Coop Kitchen, Vegetarian/Vegan

Blueberry Shortbread

We have a new item in the store this week. It’s blueberry powder! If you’re wondering what to do with it, this shortbread recipe is just what you need. This powder provides an intense blueberry flavor, along with the dried blueberries. This is a unique recipe sure to impress!

Ingredients

½ lb Mother’s Choice butter (2 sticks) at room temperature
½ cup sugar from Wholesome
1 ¾ cups flour from Fairhaven Organic Flour Mill
½ cup Bow Hill blueberry powder
½ tsp kosher salt
1 cup Bow Hill dried blueberries
1 cup red wine from Lopez Island Vineyard or Badger Mountain

Directions

Macerate the dried blueberries in the red wine. Set aside.

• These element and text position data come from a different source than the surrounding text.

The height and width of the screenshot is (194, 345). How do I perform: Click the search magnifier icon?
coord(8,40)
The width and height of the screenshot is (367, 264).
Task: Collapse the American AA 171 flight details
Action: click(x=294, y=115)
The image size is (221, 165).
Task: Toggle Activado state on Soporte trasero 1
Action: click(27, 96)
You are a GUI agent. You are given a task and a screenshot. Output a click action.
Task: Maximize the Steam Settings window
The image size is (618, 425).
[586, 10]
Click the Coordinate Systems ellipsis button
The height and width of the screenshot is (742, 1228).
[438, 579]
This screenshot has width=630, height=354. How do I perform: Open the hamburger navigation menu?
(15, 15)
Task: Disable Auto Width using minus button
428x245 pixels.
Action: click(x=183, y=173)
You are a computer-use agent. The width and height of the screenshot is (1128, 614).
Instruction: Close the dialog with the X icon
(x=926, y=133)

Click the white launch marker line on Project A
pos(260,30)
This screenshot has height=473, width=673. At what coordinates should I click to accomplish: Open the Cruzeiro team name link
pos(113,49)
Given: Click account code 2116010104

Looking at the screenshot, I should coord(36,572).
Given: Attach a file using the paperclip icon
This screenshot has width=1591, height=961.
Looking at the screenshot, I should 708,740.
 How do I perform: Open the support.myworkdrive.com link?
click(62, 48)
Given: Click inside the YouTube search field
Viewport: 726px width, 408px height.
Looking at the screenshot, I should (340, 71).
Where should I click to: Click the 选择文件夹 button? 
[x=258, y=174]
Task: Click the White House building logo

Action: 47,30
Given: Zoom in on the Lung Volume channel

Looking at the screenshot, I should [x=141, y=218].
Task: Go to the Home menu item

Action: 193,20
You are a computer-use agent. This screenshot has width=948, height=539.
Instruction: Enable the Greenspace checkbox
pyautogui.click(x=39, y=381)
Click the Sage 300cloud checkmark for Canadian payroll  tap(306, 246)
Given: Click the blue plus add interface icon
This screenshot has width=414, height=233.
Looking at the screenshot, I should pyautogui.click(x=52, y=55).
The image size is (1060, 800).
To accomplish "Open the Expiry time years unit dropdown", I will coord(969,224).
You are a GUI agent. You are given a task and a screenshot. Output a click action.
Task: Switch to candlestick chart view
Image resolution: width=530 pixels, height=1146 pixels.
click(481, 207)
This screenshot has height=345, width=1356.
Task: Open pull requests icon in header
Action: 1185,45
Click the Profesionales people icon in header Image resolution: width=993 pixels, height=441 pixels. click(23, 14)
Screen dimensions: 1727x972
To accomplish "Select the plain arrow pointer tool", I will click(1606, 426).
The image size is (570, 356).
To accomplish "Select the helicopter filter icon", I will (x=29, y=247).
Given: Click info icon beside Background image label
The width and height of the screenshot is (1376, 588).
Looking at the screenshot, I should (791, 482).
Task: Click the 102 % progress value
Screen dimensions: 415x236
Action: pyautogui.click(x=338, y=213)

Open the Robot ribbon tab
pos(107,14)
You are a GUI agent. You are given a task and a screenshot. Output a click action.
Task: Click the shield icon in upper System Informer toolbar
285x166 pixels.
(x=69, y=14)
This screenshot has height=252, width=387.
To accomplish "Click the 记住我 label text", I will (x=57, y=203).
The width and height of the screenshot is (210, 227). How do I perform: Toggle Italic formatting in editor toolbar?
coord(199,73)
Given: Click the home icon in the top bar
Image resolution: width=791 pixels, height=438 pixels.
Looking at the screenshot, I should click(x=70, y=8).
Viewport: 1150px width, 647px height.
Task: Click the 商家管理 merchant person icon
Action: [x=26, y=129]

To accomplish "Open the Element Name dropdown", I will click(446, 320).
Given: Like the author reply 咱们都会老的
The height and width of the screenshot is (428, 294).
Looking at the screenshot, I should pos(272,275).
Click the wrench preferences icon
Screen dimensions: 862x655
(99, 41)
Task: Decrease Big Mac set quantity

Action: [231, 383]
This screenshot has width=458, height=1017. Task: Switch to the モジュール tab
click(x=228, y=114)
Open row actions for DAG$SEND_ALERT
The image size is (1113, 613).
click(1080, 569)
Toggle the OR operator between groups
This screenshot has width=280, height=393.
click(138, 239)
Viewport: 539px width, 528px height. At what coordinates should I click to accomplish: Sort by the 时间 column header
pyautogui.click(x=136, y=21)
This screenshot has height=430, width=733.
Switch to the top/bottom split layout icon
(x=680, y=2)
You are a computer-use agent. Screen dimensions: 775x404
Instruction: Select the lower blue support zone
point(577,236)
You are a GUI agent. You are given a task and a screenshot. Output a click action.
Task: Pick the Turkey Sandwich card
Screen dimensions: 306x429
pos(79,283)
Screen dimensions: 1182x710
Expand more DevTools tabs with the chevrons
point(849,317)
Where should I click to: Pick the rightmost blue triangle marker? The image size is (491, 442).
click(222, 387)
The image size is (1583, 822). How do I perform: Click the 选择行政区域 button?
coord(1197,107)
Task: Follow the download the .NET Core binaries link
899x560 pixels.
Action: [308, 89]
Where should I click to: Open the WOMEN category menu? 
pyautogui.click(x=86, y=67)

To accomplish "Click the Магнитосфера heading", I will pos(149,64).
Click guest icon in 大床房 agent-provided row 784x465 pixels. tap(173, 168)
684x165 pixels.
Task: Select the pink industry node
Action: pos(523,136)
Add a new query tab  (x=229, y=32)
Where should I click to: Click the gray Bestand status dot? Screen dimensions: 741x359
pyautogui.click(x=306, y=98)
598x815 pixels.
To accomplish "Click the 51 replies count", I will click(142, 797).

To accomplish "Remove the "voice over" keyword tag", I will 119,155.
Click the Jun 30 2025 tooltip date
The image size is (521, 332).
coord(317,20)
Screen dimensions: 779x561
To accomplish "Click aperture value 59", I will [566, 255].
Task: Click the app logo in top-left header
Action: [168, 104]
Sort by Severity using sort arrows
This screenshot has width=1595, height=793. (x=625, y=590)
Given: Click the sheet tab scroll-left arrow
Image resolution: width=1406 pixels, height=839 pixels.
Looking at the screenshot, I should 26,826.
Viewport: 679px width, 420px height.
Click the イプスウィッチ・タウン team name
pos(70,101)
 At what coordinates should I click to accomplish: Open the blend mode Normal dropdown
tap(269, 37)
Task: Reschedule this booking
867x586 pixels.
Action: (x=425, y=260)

In a mixer with the paddle attachment, cream the butter and sugar. In a separate bowl, combine the flour, blueberry powder and salt. Drain the dried blueberries and fold into the butter mixture with the dried ingredients.

Divide the dough in half. Roll into two cylinders, 1 ½ to 2 inches in diameter. Wrap tightly in parchment paper and refrigerate a minimum of an hour. While dough is chilling, preheat oven to 375 degrees. When firm, slice into ¼ inch rounds. Bake 7-8 minutes.